_TASK_. Transcribe everything from the line containing "Task: Open the Status dropdown menu" down to the line containing "Looking at the", leaving out the pictures.

==== DATA SUPPLIED ====

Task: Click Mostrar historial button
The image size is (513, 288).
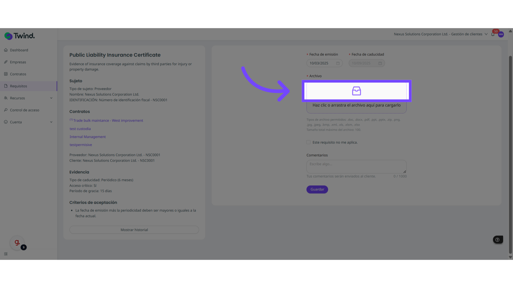Action: point(134,230)
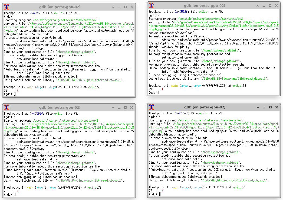Close the top-left gdb window
This screenshot has width=283, height=200.
pos(131,7)
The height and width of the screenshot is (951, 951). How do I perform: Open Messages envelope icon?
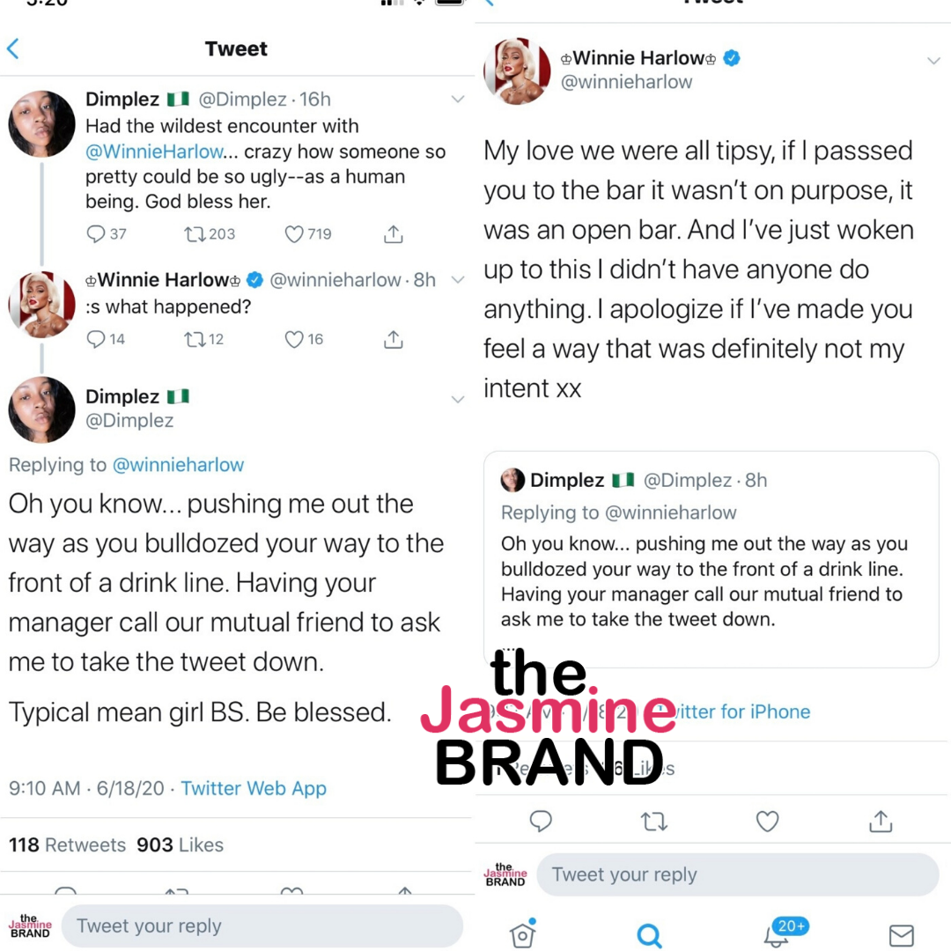901,934
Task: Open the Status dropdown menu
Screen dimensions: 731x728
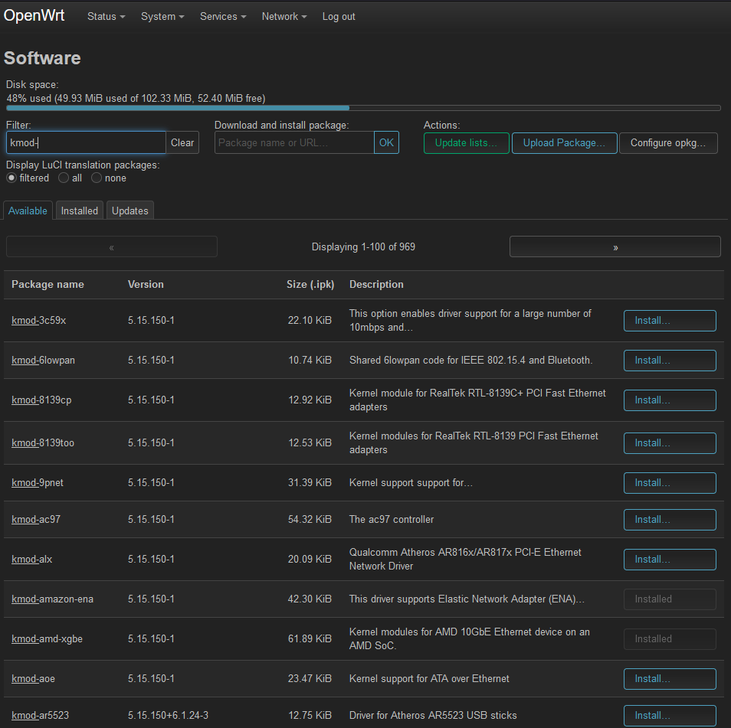Action: coord(106,17)
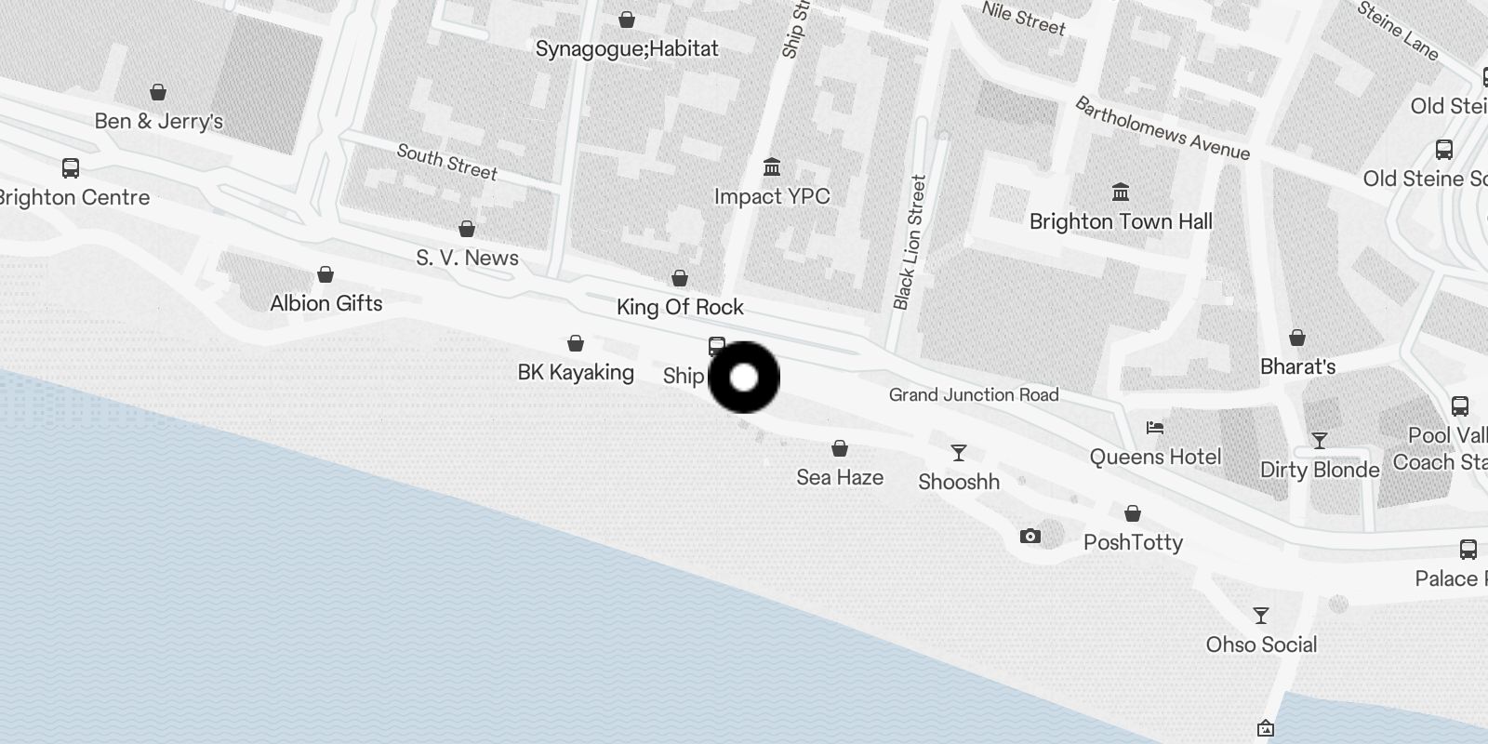Select the Ohso Social bar icon
This screenshot has height=744, width=1488.
pyautogui.click(x=1261, y=616)
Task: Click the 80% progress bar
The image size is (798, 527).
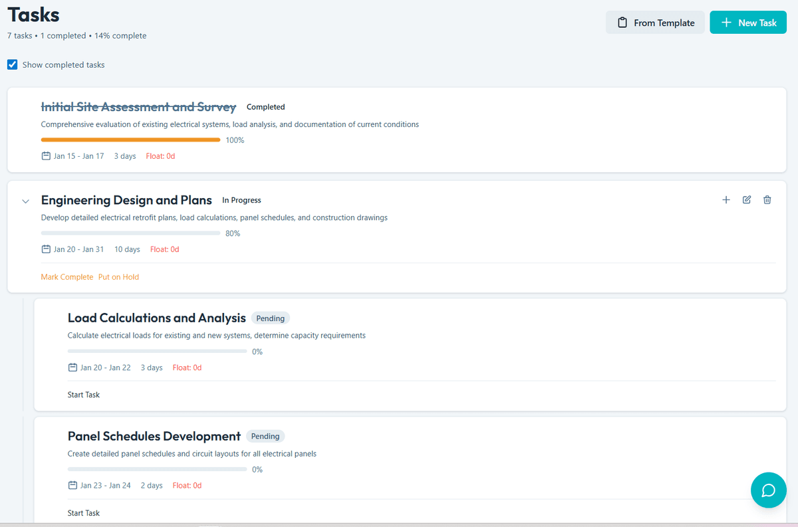Action: point(130,233)
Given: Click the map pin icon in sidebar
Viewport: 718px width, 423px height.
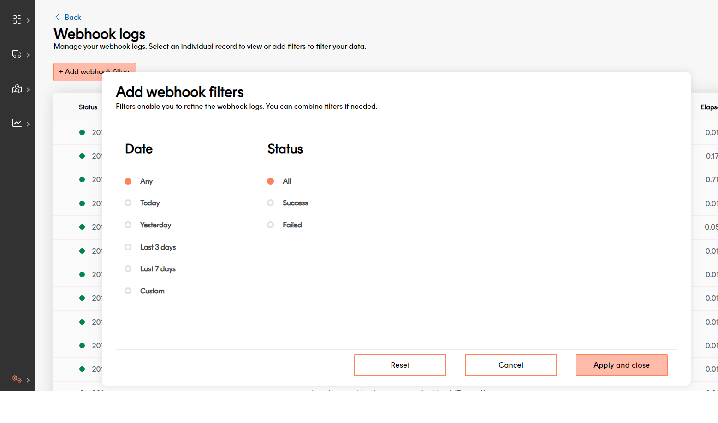Looking at the screenshot, I should pyautogui.click(x=17, y=89).
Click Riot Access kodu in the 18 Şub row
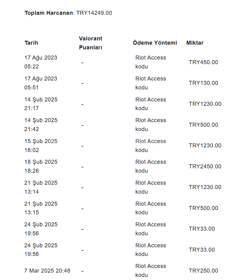Screen dimensions: 232x280 (151, 166)
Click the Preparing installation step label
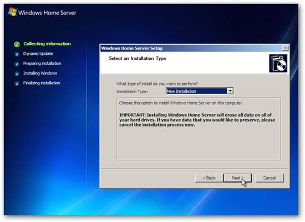 (42, 63)
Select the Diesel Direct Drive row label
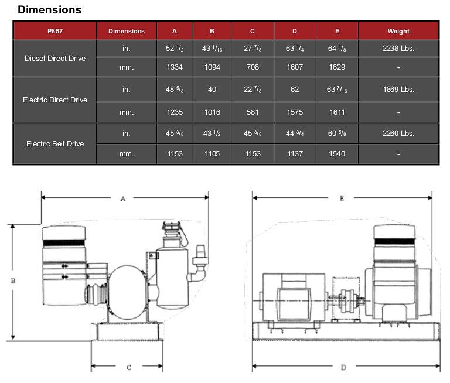450x383 pixels. [x=55, y=59]
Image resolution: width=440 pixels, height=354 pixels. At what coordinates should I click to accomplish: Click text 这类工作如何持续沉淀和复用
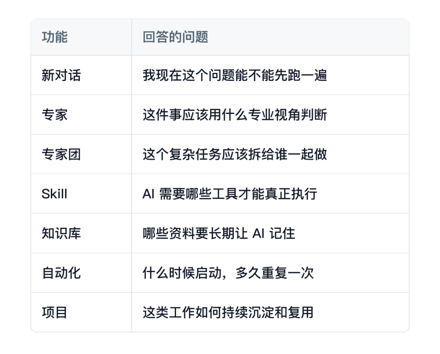[228, 312]
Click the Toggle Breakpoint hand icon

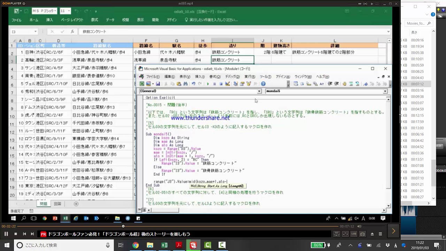pyautogui.click(x=344, y=84)
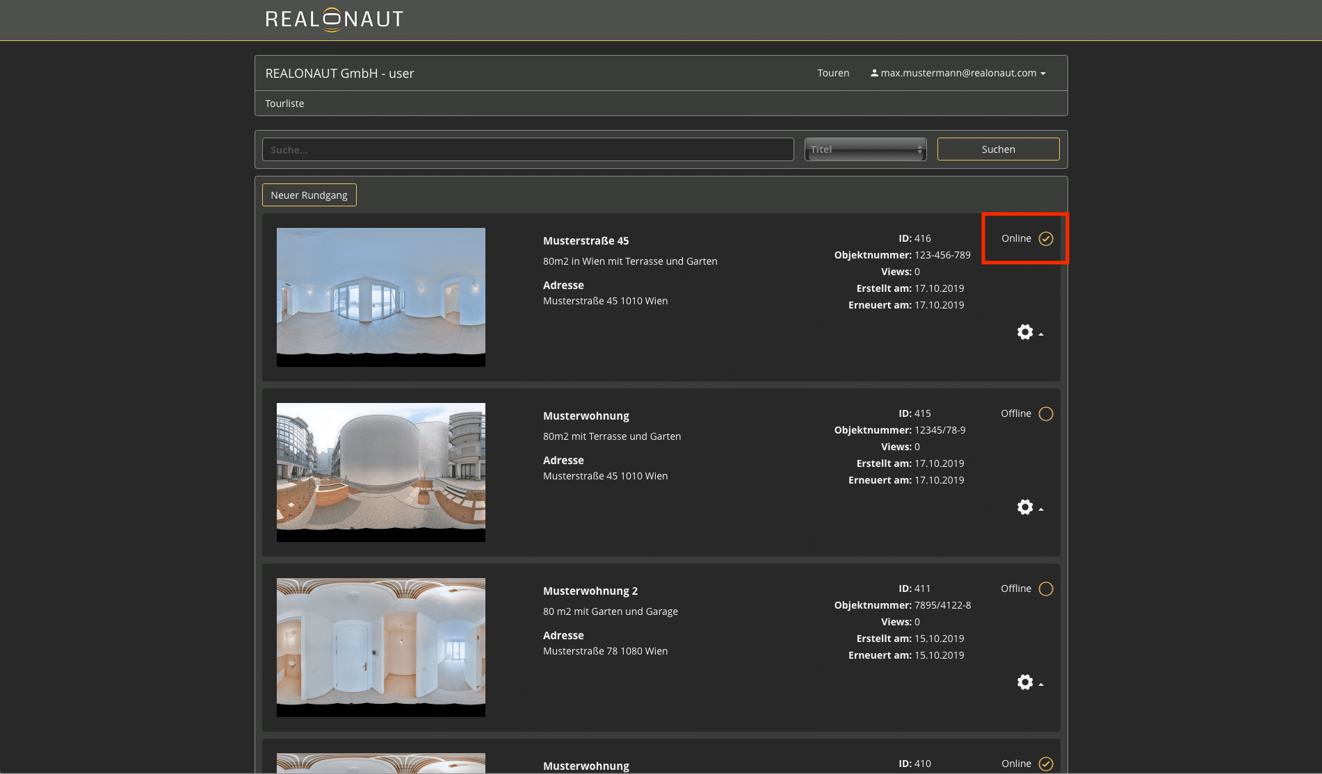
Task: Click into the Suche search field
Action: tap(528, 149)
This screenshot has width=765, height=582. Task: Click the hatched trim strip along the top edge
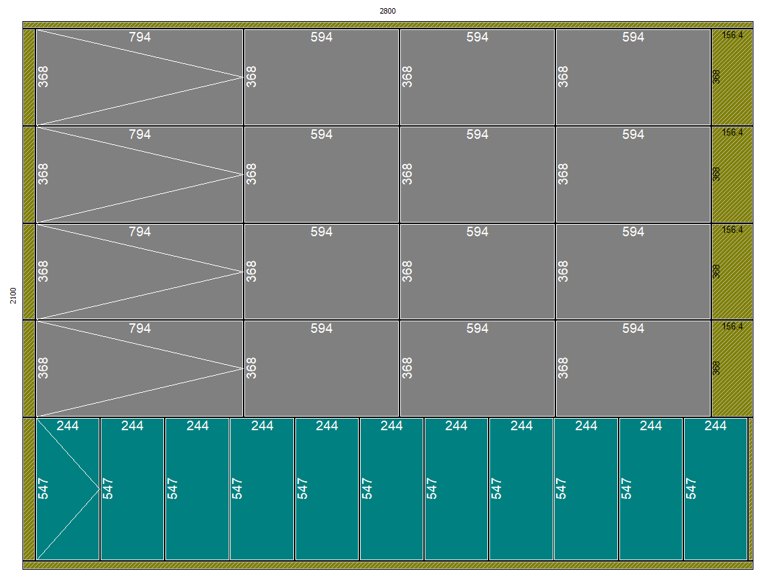(387, 25)
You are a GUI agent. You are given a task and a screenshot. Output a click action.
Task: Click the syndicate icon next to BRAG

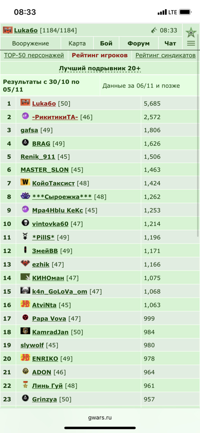(25, 143)
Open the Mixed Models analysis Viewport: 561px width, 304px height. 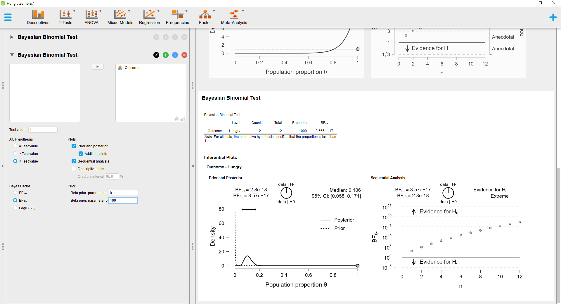pyautogui.click(x=120, y=17)
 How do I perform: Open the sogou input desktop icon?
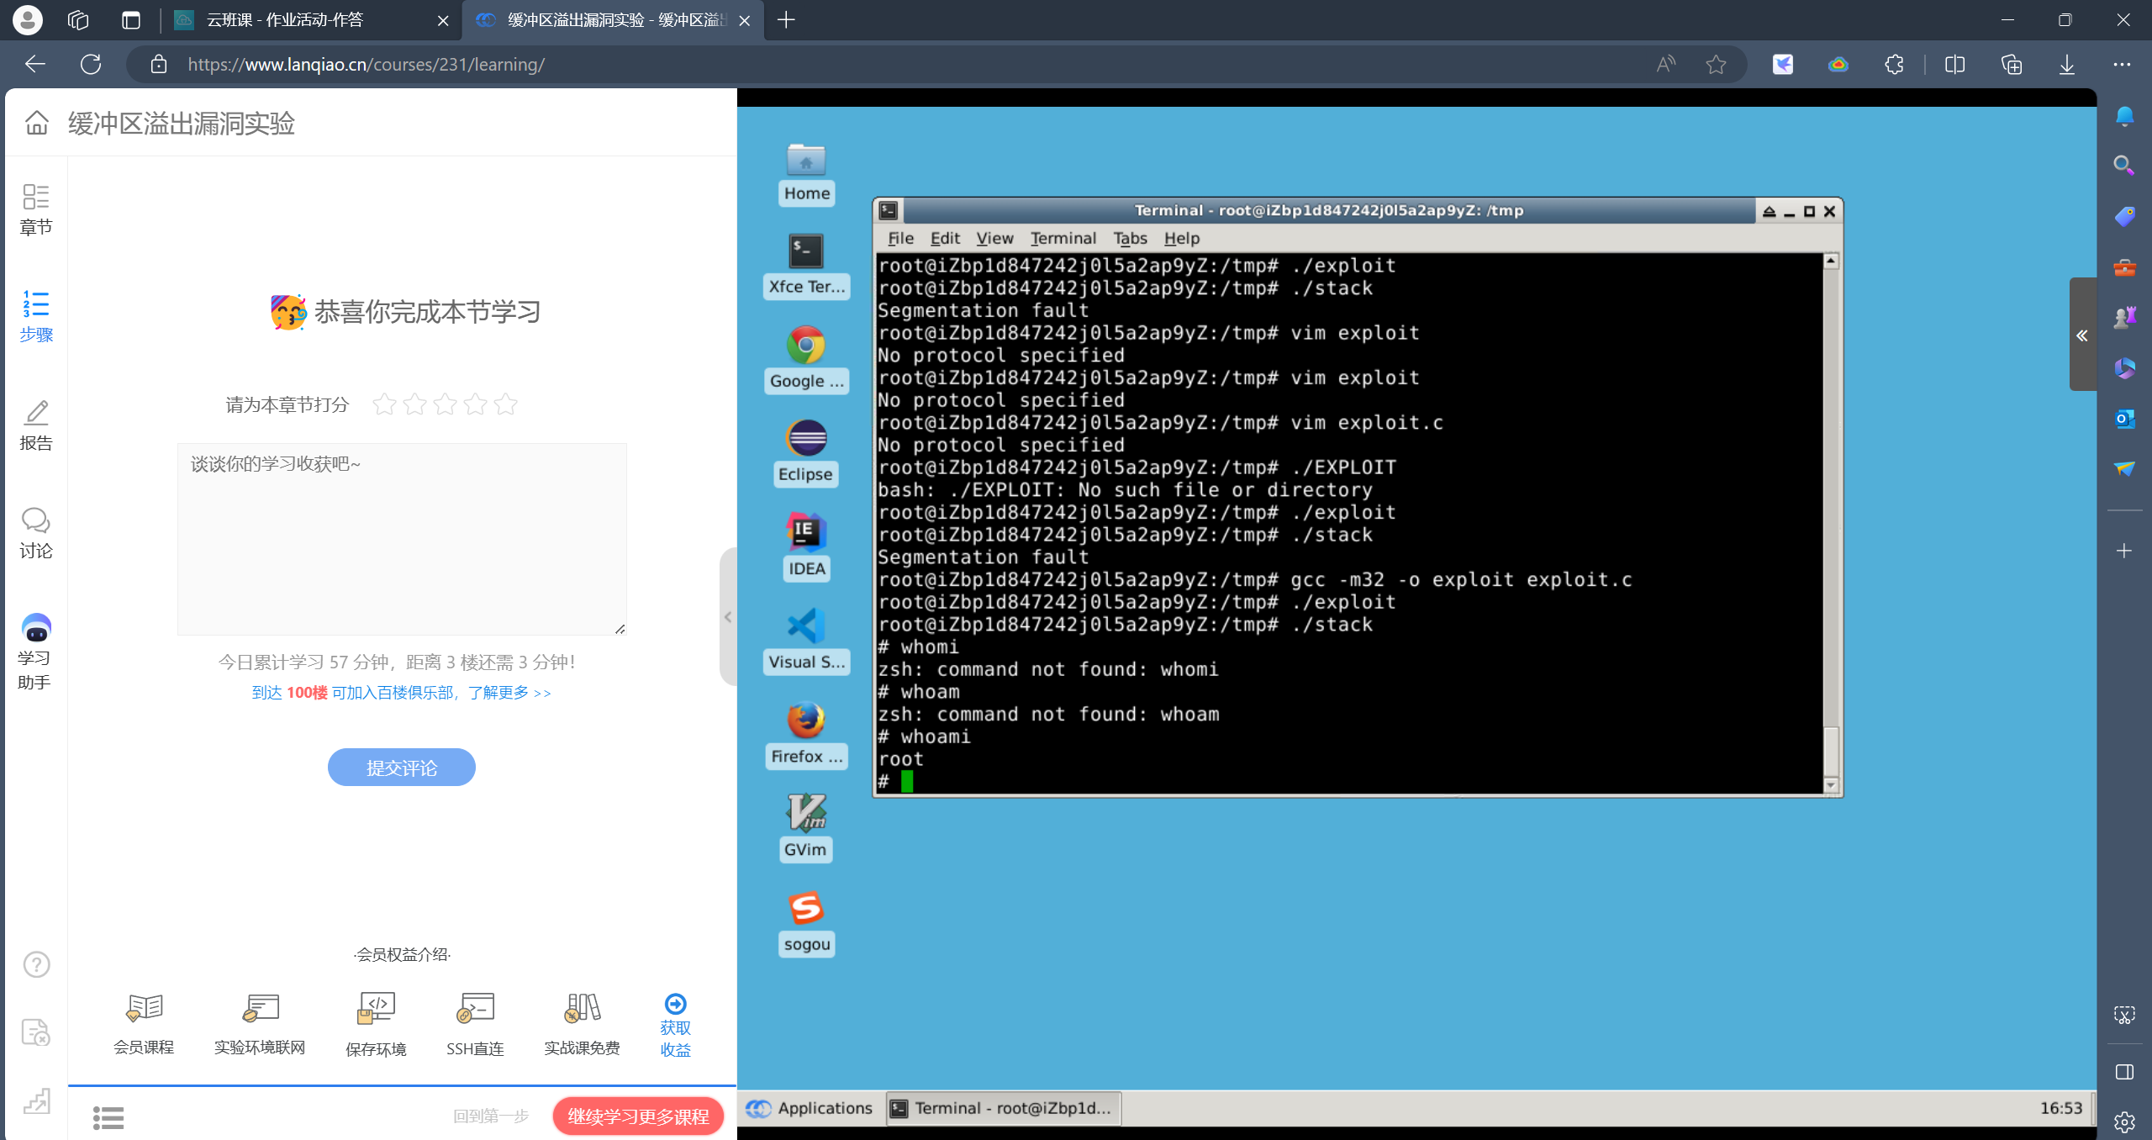(x=805, y=908)
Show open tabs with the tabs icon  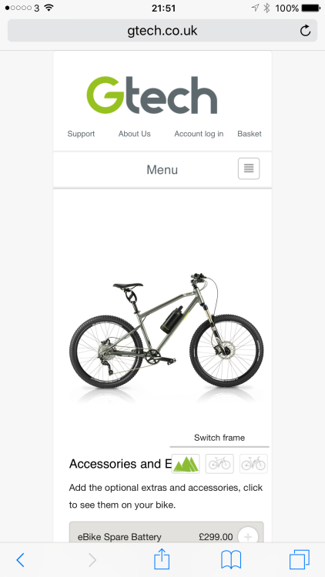click(x=300, y=560)
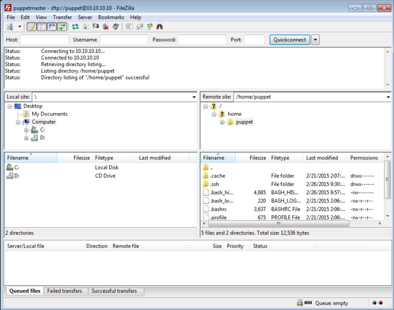
Task: Refresh the file and folder lists
Action: (x=75, y=27)
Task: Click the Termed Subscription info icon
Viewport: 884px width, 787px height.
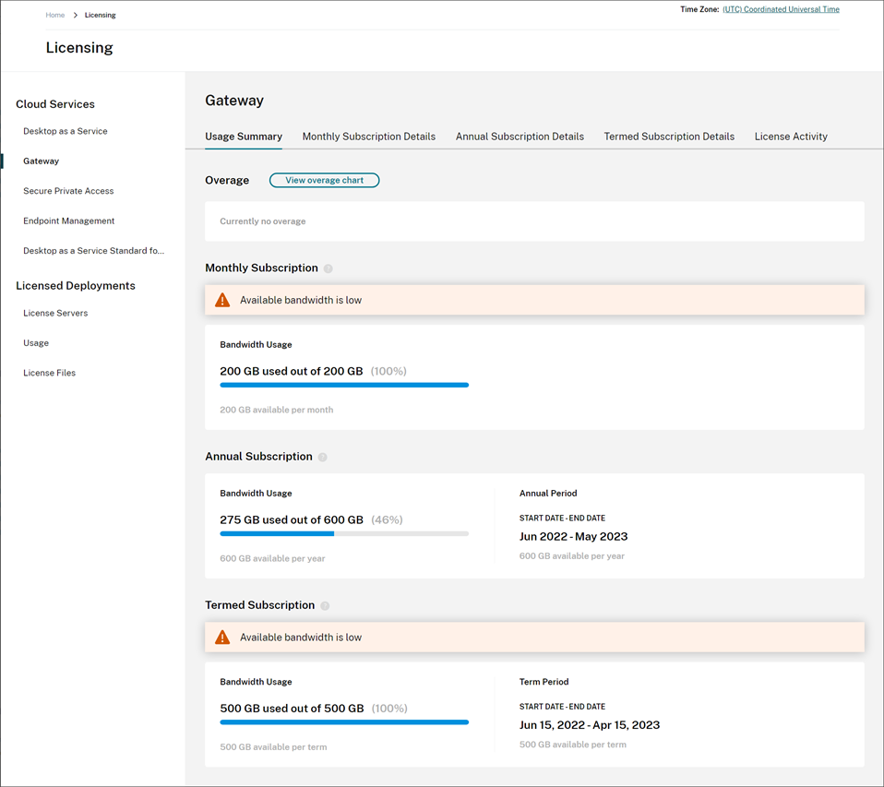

====

_SOLUTION TO THIS EXERCISE_.
Task: Open the Status dropdown menu
Screen dimensions: 731x728
Action: coord(106,17)
Select the Ohso Social bar icon
This screenshot has height=744, width=1488.
pyautogui.click(x=1261, y=616)
Task: Click the 80% progress bar
The image size is (798, 527).
Action: point(130,233)
Given: Click the map pin icon in sidebar
Viewport: 718px width, 423px height.
Looking at the screenshot, I should pyautogui.click(x=17, y=89).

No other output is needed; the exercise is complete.